A Spool of Blue Thread, by Anne Tyler. A boisterous story of four generations sharing a home in Baltimore. Individual secrets, jealousies, celebrations and disappointments layer over generations to create a complex collage of sprawling family love.
I’m going to go ahead and recommend the books I can’t wait to read myself this summer, all books I’ve read enough of to get excited about them, and that I’m chomping at the bit to start. The first is Kirsten Valdez Quade’s debut story collection Night at the Fiestas. I read two of the stories when they came out in the New Yorker, and each made me want to read all that Quade has ahead of her. Then there’s Aleksandar Hemon’s new novel, The Making of Zombie Wars. I’ve read every word of Hemon, who holds a real claim to most-exciting-writer-in-America. Can’t wait to devour this one. Finally there’s Andrew Ervin’s debut novel, Burning Down George Orwell’s House, about a former ad exec who, ironically enough, takes a long break on the island where Orwell wrote 1984. I’m a big fan of Ervin’s first book, a collection of novellae, and can’t wait to give this novel the time it deserves. That’s what the summer’s for.
Since I believe James Baldwin is our most important 20th-century essayist and an amazing prose stylist, I often revisit his work, including The Fire Next Time, which I reread a few months ago. Published in 1962, this work has never been more timely. And though the news Baldwin delivers — about racism, inequality, and the abuse of power — is bleak at times, his message of possibility persists: If we “do not falter in our duty now, we may be able . . . to end the racial nightmare, and achieve our country, and change the history of the world.”

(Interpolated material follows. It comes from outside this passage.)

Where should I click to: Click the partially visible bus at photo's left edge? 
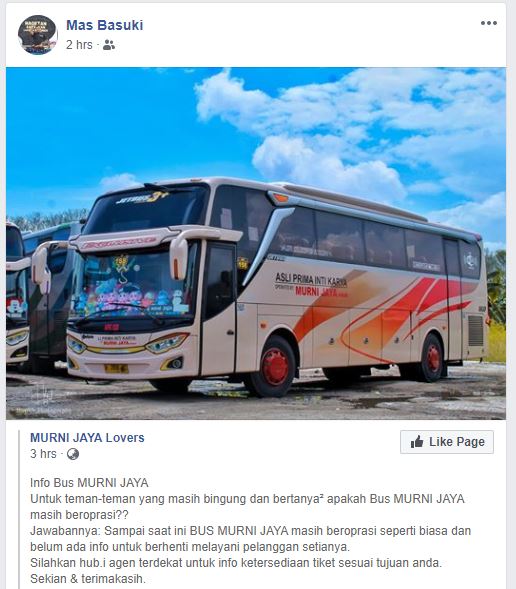click(17, 297)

Set in modern-day Minneapolis, Charles Baxter’s newest book of stories, There’s Something I Want You to Do, is more than a showcase for the signature mix of humor, pathos and moral depth that fans of Baxter’s (I am one) have come to count on in his work. The book is also a model of shapeliness and ingenuity. Each of the 10 interrelated stories is titled for either a virtue (“Bravery,” “Loyalty,” etc.) or a vice (“Lust,” Sloth,” etc.), and each also contains what Baxter describes as a “request moment” that sets the story in motion and reveals the emotional and spiritual complexity of its characters.
Preparation for the Next Life, by Atticus Lish
The Uncanny Reader: Stories from the Shadows, edited by Marjorie Sandor
Salmagundi 50th Anniversary, ed. Robert & Peggy Boyers
Conjunctions 64: Natural Causes, ed. Bradford Morrow
These special issues of literary journals are large as any book, and would seem to deserve a long shelf life and many readers.

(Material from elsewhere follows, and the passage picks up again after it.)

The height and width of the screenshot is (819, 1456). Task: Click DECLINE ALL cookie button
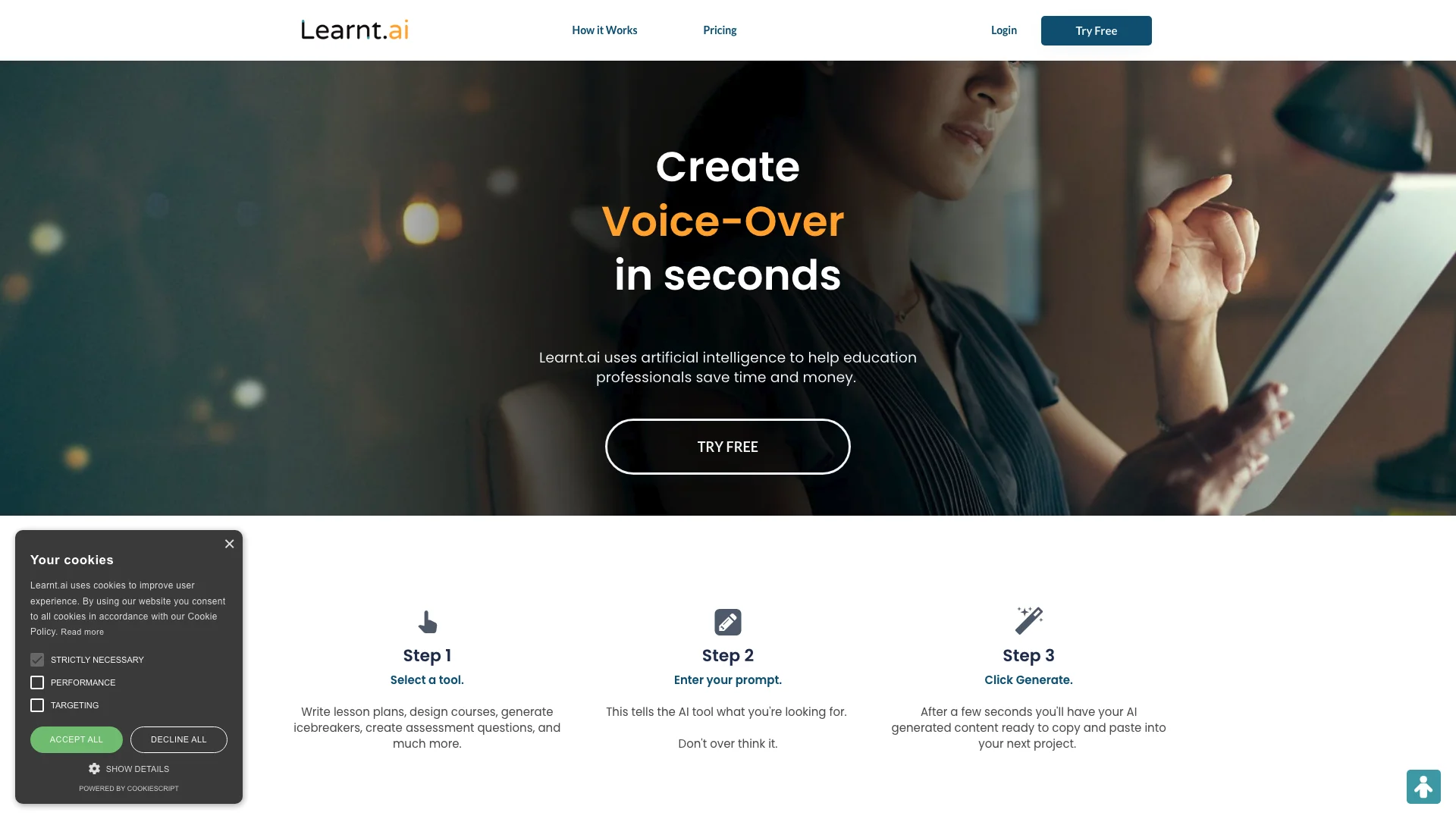coord(179,739)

I touch my forehead to the floor in deference to Abigail Thomas and her beautiful new memoir What Comes Next and How to Like It. It’s a masterclass in what it means to be alive, to age, to love, to survive everything for a while. If you haven’t read her classic A Three Dog Life, well, you have that to look forward to as well.
The Light of the World by Elizabeth Alexander. With a poet’s sensibility — words deftly chosen, images that satiate the senses, and, above all, a fearlessness of heart — Elizabeth Alexander’s memoir of love and loss is one of the finest I have read. Just after his 50th birthday, Alexander’s husband, Ficre Ghebreyesus, chef and painter, dies unexpectedly. Her description of that day is one that will elicit multiple readings. But it is her tone throughout, steady, joyful, always open and vulnerable, that the reader cleaves to. We may think we know her as the poet who wrote and recited “Praise Song for the Day” at President Obama’s first inauguration, but through this memoir we learn to know Elizabeth Alexander as wife, friend and lover of Ficre. And we mourn his loss as well.

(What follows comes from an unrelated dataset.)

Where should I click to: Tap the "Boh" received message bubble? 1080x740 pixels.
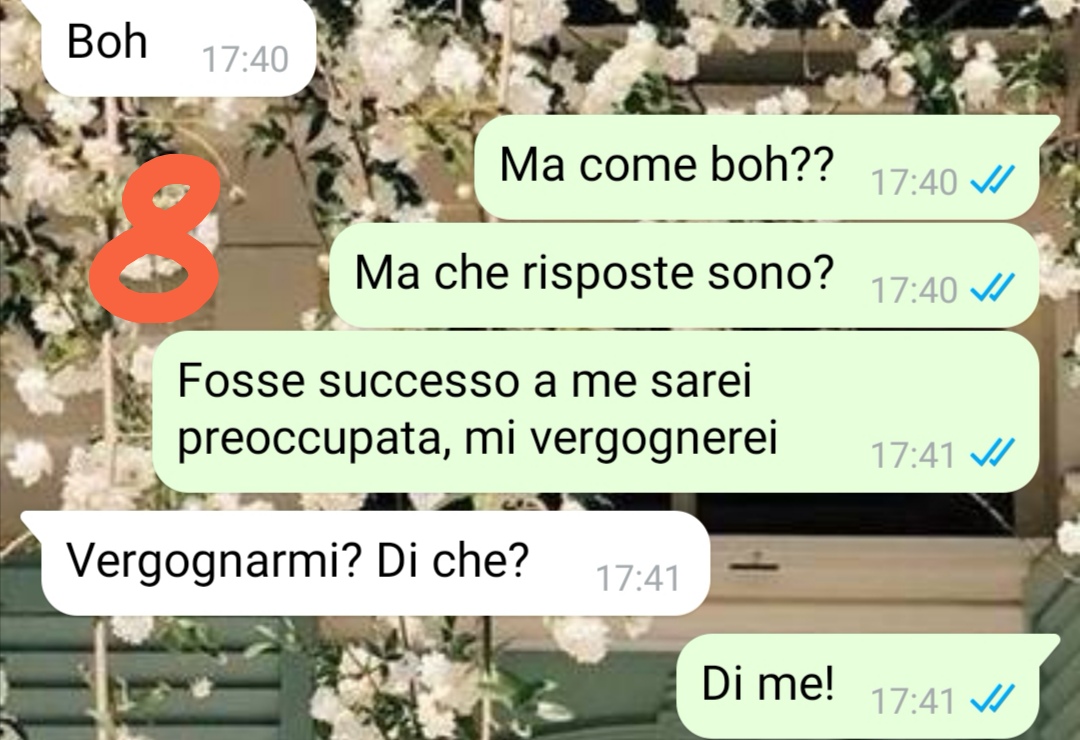178,45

Try the astounding first novel by Atticus Lish, Preparation for the Next Life. An undocumented Uighur woman in the nether regions of New York’s outer boroughs learns early to “Forget living like an American” and to hide in its boiling cityscape. An Iraq War veteran hunkers in his rented cellar room as though still under fire. Danger, malice and disaffection haunt this sobering love story, a different perspective on the American Dream. The woman won’t leave me still.
One book of poems I slip back to is Szymborska’s New and Collected Poems. Sometimes her poems seem deceptively simple but her thought is profound, positive, even encouraging. Although this Nobel Prize winner calls “the joy of writing. / The power of preserving,” she also says, “I won’t retain one blade of grass / as it’s truly seen.” This book is full of happenstance, doubt, uncertainty, “ifs.” Read a poem a day all summer.
You don’t have to agree with everything Denis Donoghue says in his luminous meditation Metaphor to delight in this appreciation of this figure of “deft dissonance,” revolutionary and prophetic, this “phantasmal chaos of association.” Donoghue takes us in unexpected directions and gives new life to old favorites from Shakespeare, Heaney, Keats, Coleridge, Proust, Eliot (T.S. and George), and many others. And I think he would say that’s what metaphor is all about. Lucid and eminently readable.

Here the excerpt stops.